Estratto della pagina.
Con la soppressione napoleonica avvenuta nel 1810, furono asportati parte dei suoi valori e delle sue ricchezze. Gregorio XVI nel riordinare il patrimonio della Congregazione dei P. P. Benedettini Camaldolesi di Fonte Avellana, con la Bolla “Inter multiplices” del 27 settembre 1836, confermo la cessione dell’abbazia di S. Emiliano al Monastero di Fonte Avellana che già ne godeva i beni e le rendite fin dal 2 agosto 1835.
Il R. Commissario per l’Umbria Gioacchino Pepoli, col Decreto dell’11 dicembre 1860, sopprimeva il Monastero, troncando cosi del tutto la vita alla storica abbazia, dove per oltre otto secoli avevano trovato stanza molti cenobiti, dediti non solo alla preghiera e alla contemplazione, ma anche allo studio delle scienze e delle lettere, in quei tempi patrimonio esclusivo dei Chiostri.
Il Monastero, ad eccezione del tempio e del campanile, e le terre e i boschi adiacenti per vasta estensione, furono venduti a vile prezzo.
Le acque dei fiumi che continuano a baciar quei ruderi ne cantano ancora la gloria, la grandezza e la potenza, e ripeteranno il grido di dolore finche ne rimarrà in piedi una pietra.
Dai pilastri che s’innalzano ancora agili e snelli alla merlatura finemente lavorata dai grandi finestroni ogivali al campanile superbo, l’arte gareggia ancora per dimostrare che il sacro Chiostro fu centro e focolare vivo, attraverso i secoli, di pietà e di scienza.

DON FRANCESCO BERARDI – Parroco di Perticano.
 

Rilievo con Croce patente

Tra il 1285 e il 1287, sotto Onorio IV, fu eretta la navata nord-est ciò è ricordato da una lapide posta sui muri esterni della Chiesa.
Questa lapide è murata sopra la finestra minore verso Rio Freddo, a destra di chi la guarda dalla strada che va a Perticano.
E una nobile lapide, posta tra due capitelli murati.
Inizia con una gran croce a TAU, ornata di rosette in alto e in basso, a destra e a sinistra del TAU ci sono due figure: forse un uomo e una donna, oranti.

Blocco di dati.
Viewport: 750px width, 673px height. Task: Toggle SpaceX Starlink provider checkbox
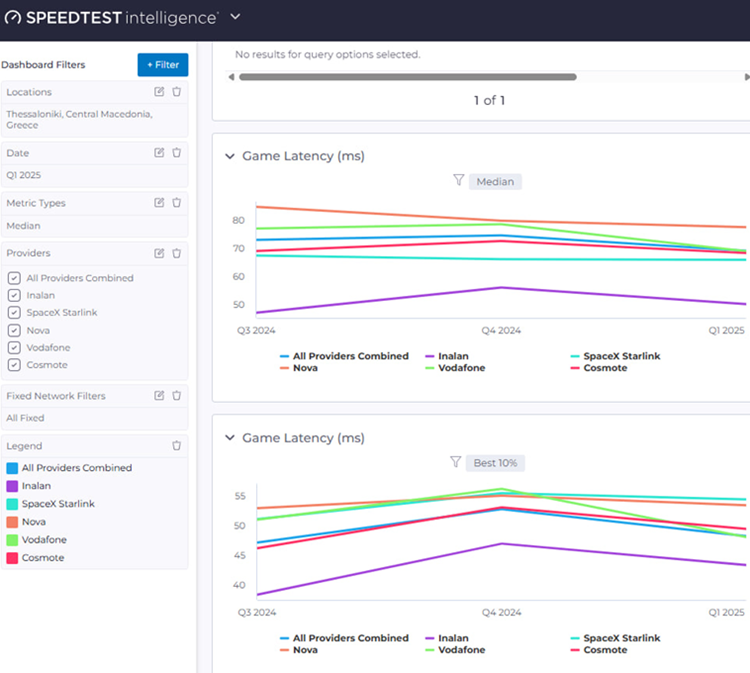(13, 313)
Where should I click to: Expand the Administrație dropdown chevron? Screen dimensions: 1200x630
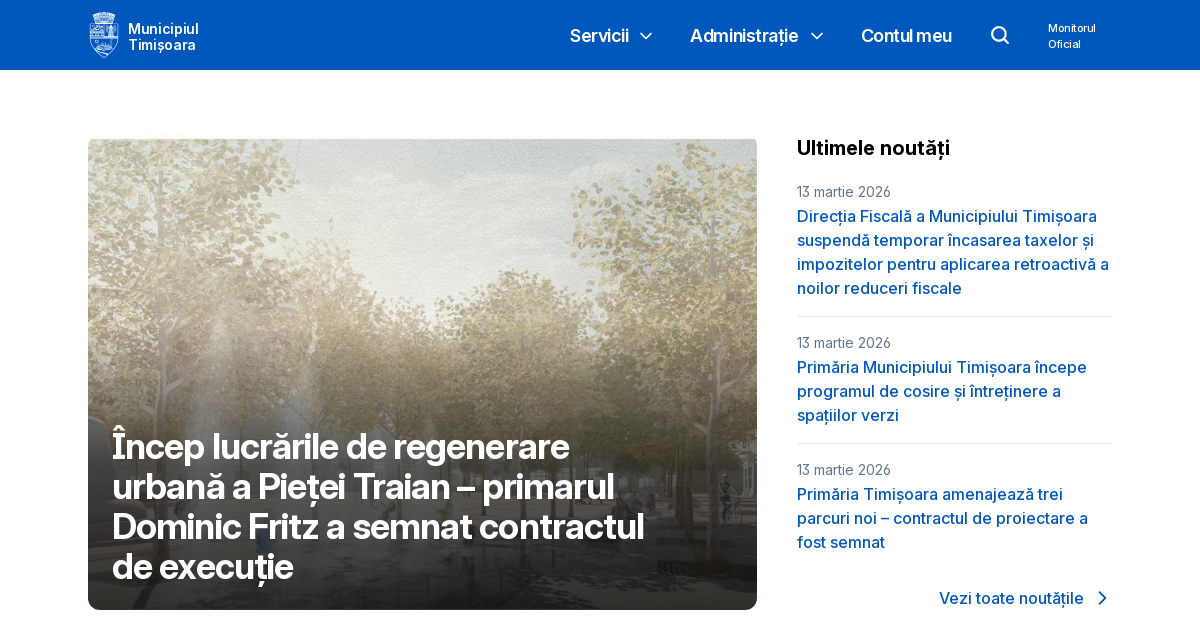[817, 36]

Compito 1.
Nel testo sull'abbazia di S. Emiliano, con quale atto e in quale data fu soppresso il Monastero?
Compito 2.
Riscrivi il passo del testo sull'abbazia che comincia con le parole "Le acque dei" e si ferma dopo "e di scienza.", scambiando "ruderi" con "resti".
Per questo lavoro i dati non servono.

Risposta 1.
Con il Decreto dell'11 dicembre 1860 del R. Commissario per l'Umbria Gioacchino Pepoli.

Risposta 2.
Le acque dei fiumi che continuano a baciar quei resti ne cantano ancora la gloria, la grandezza e la potenza, e ripeteranno il grido di dolore finche ne rimarrà in piedi una pietra.
Dai pilastri che s’innalzano ancora agili e snelli alla merlatura finemente lavorata dai grandi finestroni ogivali al campanile superbo, l’arte gareggia ancora per dimostrare che il sacro Chiostro fu centro e focolare vivo, attraverso i secoli, di pietà e di scienza.